The 3rd generation partnership project (3GPP) long term evolution (LTE) is an evolving high speed, high capacity standard for user equipment (UE) emerging as a globally accepted standard. The LTE that is being deployed globally operates in packet switched (PS) domain. Currently, UEs equipped with LTE technology utilize LTE PS domain to handle data traffic while the voice traffic is handled by legacy circuit switched (CS) networks (legacy radio access technologies (RATs)), such as a global system for mobile communications (GSM), a universal mobile terrestrial system (UMTS) and a GSM enhanced data for global evolution (EDGE) radio access network (GERAN). To support CS domain communication, such as voice calls, the UE in LTE has to switch to CS supporting legacy RATs.
The circuit switched fall back (CSFB) procedure standardized by 3GPP technical specification enables the UE's to perform this switching during mobile originated (MO) or mobile terminated call (MT). The 3GPP standard defines inter-RAT (I-RAT) for mobility (switching) between LTE and earlier 3GPP technologies, such as UMTS and GERAN. To acquire a legacy RAT during I-RAT switching the 3GPP standard provides redirection based CSFB procedure.
In accordance with existing 3GPP standard for redirection based CSFB procedure, when the CS call is attempted while UE is in LTE, the UE starts an extended service request (ESR) procedure. When the extended service request is received by e-UMTS terrestrial RAN (UTRAN) Node B (eNB) of the LTE network, the eNB provides the UE with radio resource control (RRC) connection release along with redirection request including the target RAT frequency on to which the UE can camp for CS call. However, at many instances, redirection from LTE to other RATs like UMTS and GERAN fails due to redirected frequency being in poor signal conditions. The existing redirection based CSFB procedure fails to determine for and utilize other available frequencies which are comparatively better and on which the UE can camp to setup new RRC connection for MO call.
Moreover, in accordance with the existing redirection based CSFB procedure once the RRC connection is initiated, the UE camps to the serving frequency until the expiry of timer specified by T300*N300 even though the UE detects poor signal conditions. This timer in the existing CSFB procedure restricts the number of attempts to retransmit RRC connection request within the preset ESR timer. Thus, existing methods increase the CSFB call failure rate.

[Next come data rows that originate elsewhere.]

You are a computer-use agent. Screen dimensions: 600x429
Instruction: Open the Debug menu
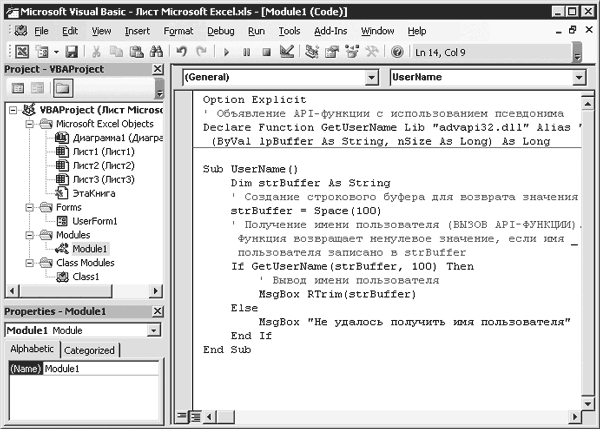pos(219,31)
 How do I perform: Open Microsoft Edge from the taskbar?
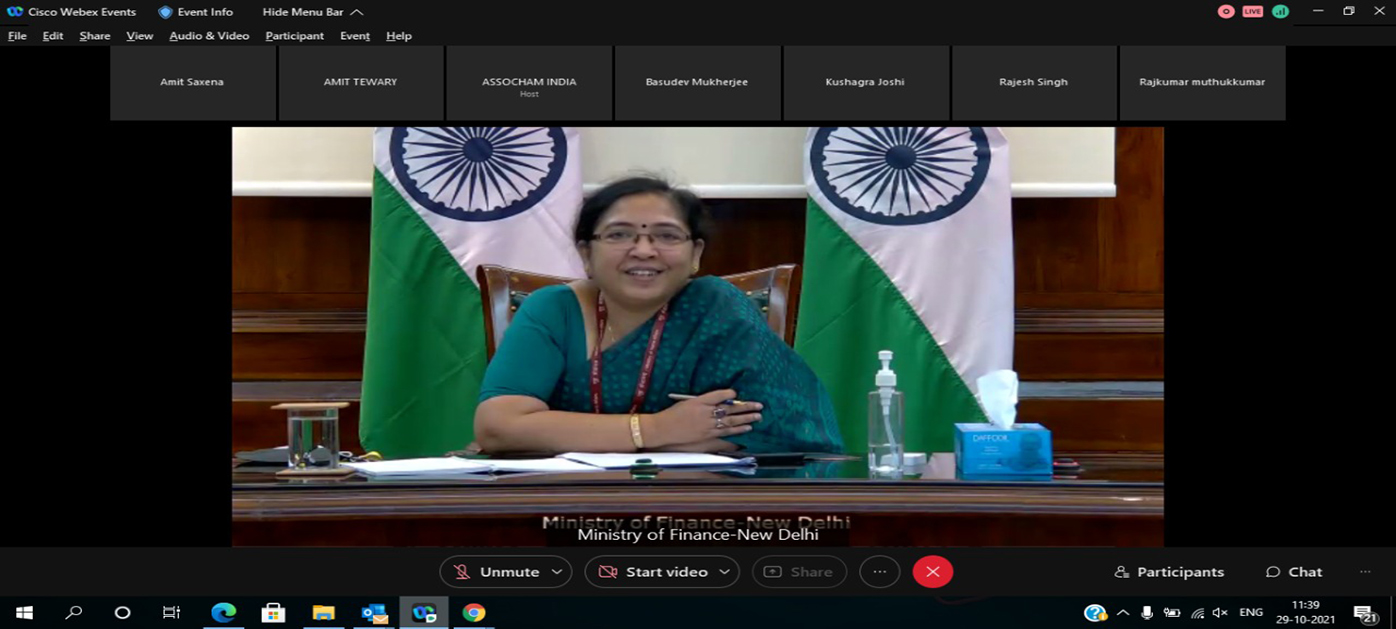[x=223, y=613]
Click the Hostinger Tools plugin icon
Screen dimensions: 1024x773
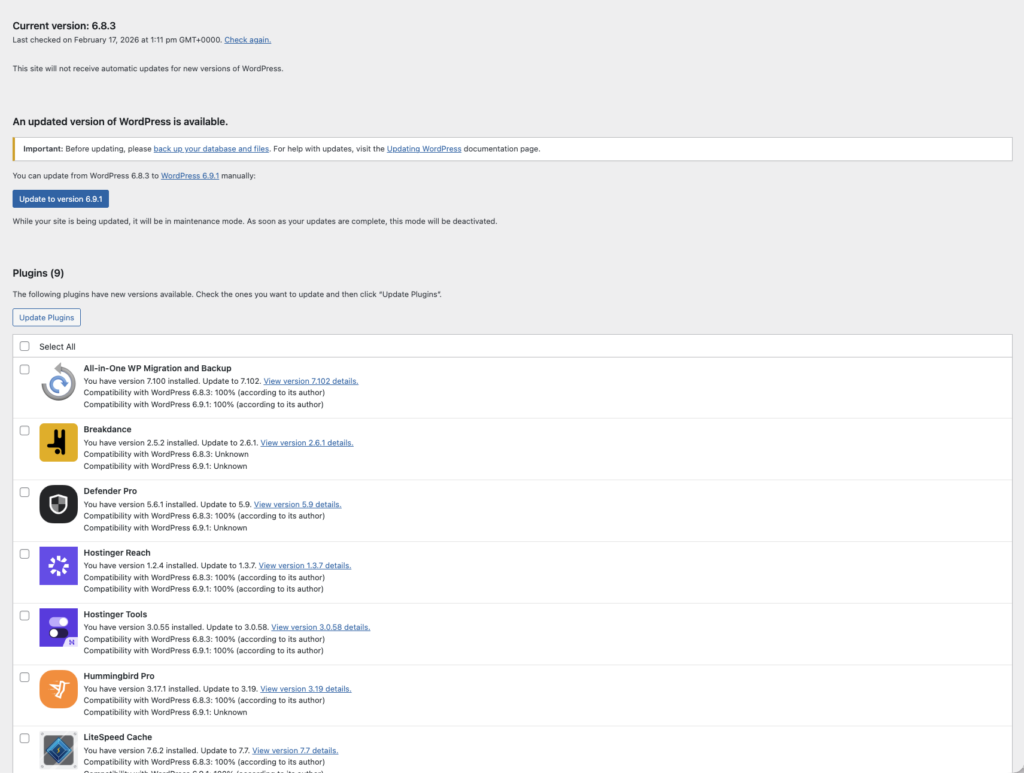[58, 627]
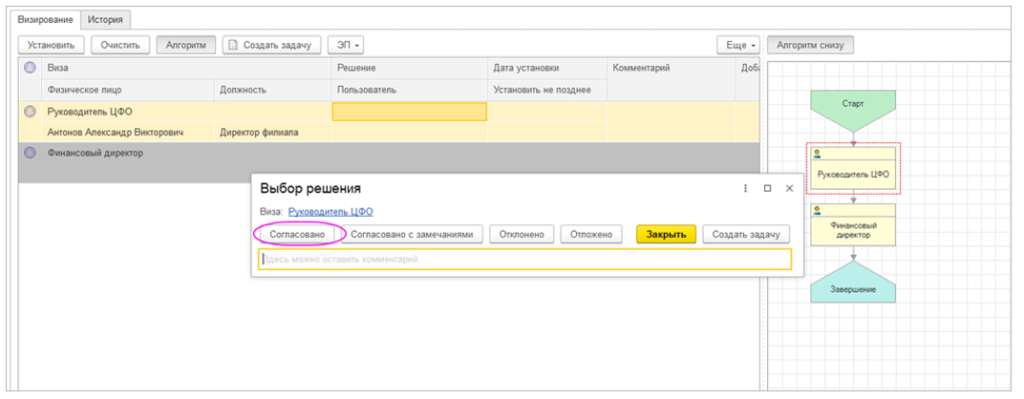The image size is (1024, 399).
Task: Maximize the Выбор решения dialog
Action: 767,188
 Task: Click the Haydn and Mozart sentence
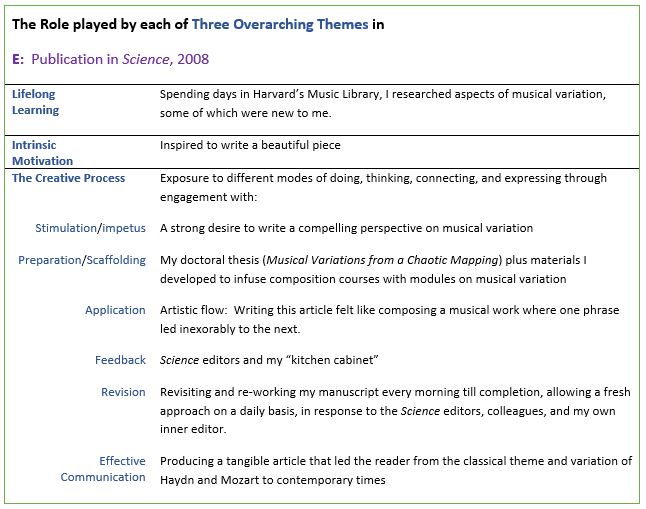pos(396,470)
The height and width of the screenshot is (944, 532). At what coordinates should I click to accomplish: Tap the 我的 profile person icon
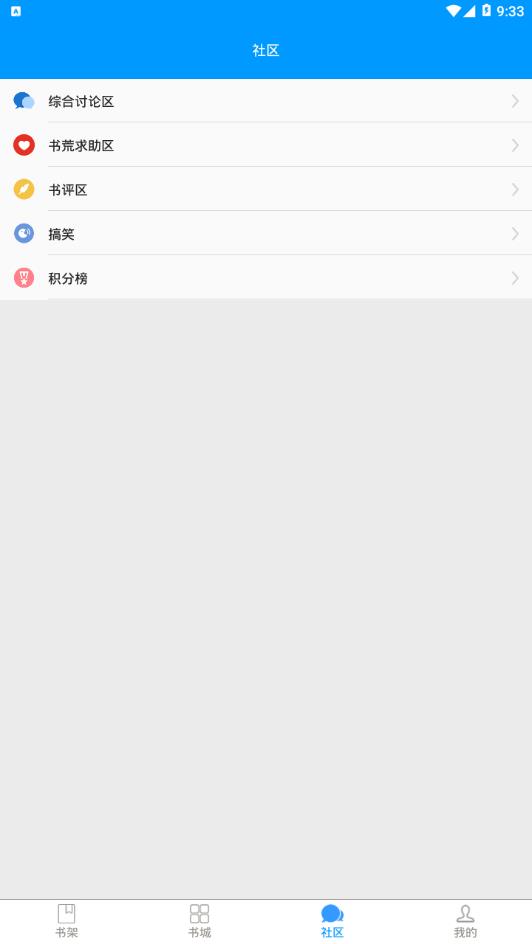pos(465,913)
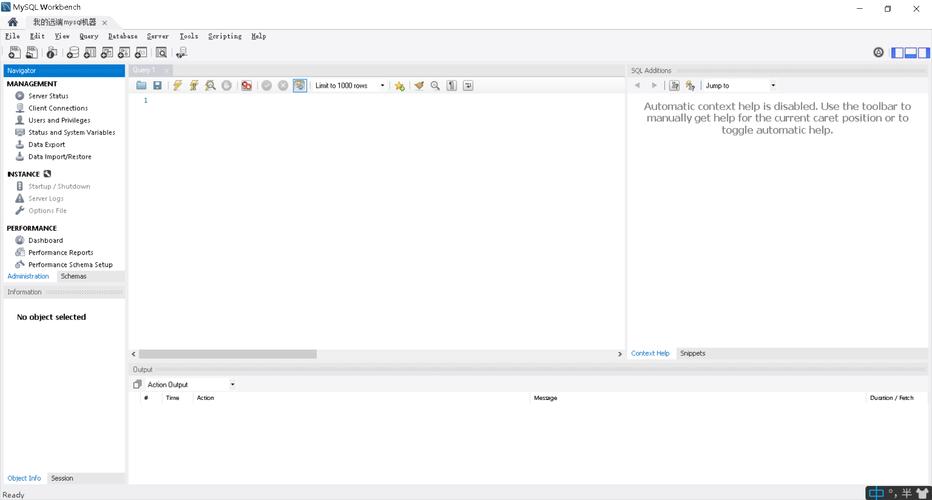
Task: Switch to the Schemas tab
Action: (x=73, y=276)
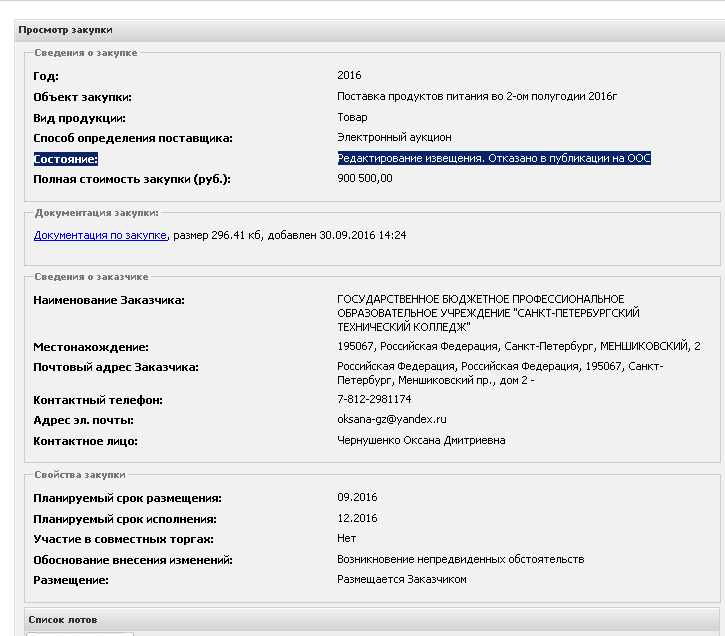Click the Свойства закупки group title
This screenshot has width=725, height=636.
[x=79, y=474]
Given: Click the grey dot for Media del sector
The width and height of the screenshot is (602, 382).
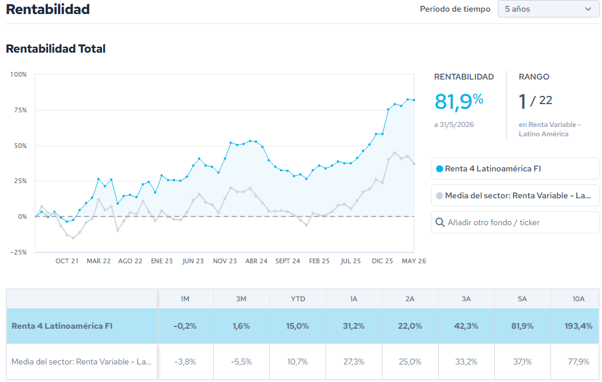Looking at the screenshot, I should [x=440, y=196].
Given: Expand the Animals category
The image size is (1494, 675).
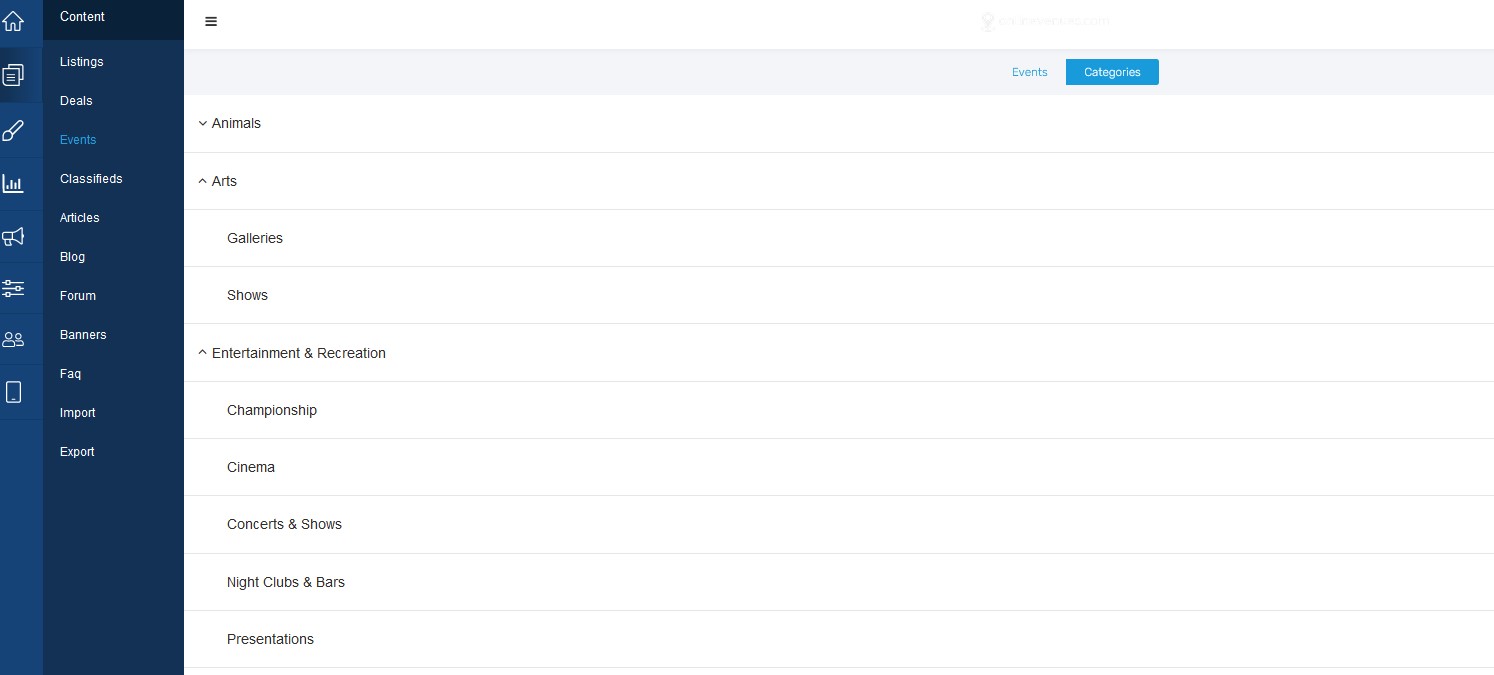Looking at the screenshot, I should [202, 123].
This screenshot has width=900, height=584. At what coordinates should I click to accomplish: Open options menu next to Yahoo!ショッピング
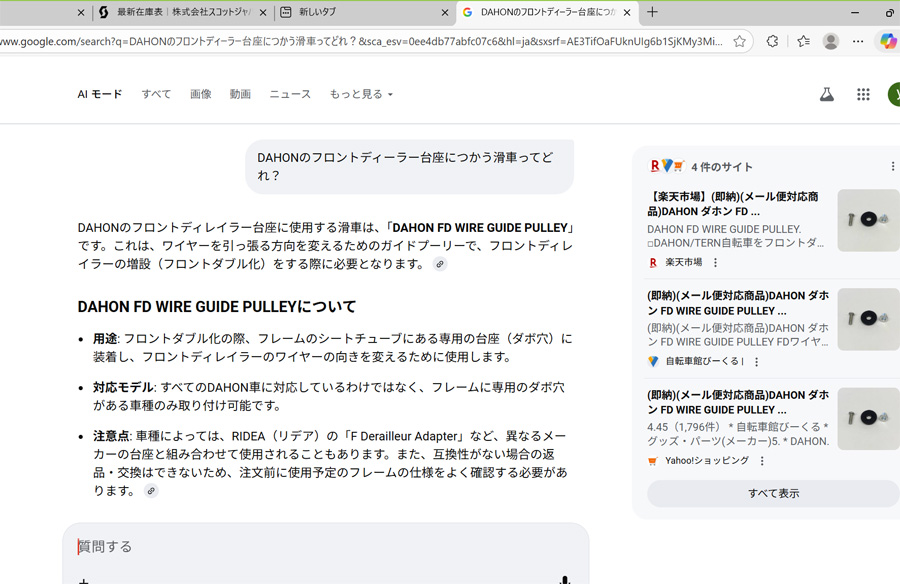(x=762, y=461)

Therefore, a need exists for a method and a system to provide improved CSFB procedure to effectively reduce the CSFB call failure rate.
The above information is presented as background information only to assist with an understanding of the present disclosure. No determination has been made, and no assertion is made, as to whether any of the above might be applicable as prior art with regard to the present disclosure.